[Extracted data entries]
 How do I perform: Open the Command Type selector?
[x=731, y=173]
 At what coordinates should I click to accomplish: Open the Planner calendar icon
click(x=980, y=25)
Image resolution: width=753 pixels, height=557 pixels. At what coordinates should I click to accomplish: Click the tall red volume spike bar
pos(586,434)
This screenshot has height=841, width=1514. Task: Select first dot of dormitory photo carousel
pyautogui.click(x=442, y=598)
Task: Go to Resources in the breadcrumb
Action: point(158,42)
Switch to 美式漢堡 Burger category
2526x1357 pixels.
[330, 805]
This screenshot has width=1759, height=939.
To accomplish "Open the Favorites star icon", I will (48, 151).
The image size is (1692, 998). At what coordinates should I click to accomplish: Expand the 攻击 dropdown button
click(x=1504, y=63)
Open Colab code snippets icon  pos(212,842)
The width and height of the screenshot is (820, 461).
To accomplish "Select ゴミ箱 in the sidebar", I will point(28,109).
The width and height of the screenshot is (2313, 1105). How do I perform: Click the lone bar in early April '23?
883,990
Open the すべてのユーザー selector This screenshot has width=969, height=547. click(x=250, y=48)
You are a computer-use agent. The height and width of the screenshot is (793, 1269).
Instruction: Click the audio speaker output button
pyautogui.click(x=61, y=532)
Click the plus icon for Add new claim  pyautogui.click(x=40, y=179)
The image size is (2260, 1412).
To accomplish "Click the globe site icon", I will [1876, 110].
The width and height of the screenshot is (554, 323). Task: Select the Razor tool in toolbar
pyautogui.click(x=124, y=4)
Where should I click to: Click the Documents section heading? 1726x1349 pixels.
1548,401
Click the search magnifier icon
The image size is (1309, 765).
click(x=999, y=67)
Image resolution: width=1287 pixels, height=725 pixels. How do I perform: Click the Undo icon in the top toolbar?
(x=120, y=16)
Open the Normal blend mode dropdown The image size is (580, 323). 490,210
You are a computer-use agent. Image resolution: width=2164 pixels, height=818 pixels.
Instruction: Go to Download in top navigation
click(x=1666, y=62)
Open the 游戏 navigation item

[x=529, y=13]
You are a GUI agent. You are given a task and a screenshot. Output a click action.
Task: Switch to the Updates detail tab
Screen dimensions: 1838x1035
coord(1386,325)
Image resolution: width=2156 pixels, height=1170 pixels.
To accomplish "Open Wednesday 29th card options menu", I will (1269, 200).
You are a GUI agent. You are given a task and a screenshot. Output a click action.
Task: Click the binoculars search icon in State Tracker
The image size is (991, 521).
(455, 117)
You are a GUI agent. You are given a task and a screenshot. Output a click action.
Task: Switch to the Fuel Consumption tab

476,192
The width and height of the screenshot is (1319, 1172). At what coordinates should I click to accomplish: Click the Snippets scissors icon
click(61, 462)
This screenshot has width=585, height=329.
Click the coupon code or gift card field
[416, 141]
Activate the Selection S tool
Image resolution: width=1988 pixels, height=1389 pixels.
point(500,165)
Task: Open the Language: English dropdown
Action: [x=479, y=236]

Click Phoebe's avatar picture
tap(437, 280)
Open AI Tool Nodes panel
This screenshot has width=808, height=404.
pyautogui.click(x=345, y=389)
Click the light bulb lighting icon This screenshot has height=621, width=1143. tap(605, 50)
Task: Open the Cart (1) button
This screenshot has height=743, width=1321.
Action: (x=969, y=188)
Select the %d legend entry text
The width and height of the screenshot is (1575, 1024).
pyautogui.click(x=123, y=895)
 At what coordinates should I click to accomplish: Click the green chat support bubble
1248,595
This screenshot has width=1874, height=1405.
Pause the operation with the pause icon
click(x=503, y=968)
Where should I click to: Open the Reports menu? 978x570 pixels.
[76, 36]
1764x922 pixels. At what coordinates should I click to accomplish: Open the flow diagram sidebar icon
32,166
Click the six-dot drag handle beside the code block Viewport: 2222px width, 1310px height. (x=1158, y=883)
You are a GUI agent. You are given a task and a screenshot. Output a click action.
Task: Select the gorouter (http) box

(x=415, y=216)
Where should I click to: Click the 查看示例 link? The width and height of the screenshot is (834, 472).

* _Work instruction_: Your answer must be the lines above from the one containing "The width and height of the screenshot is (2313, 1105)." to the one containing "You are a computer-use agent. The", both included, restated word for word.

* _Solution for this problem_:
The width and height of the screenshot is (2313, 1105). How do I perform: Click the lone bar in early April '23?
883,990
Open the すべてのユーザー selector This screenshot has width=969, height=547. click(x=250, y=48)
You are a computer-use agent. The height and width of the screenshot is (793, 1269).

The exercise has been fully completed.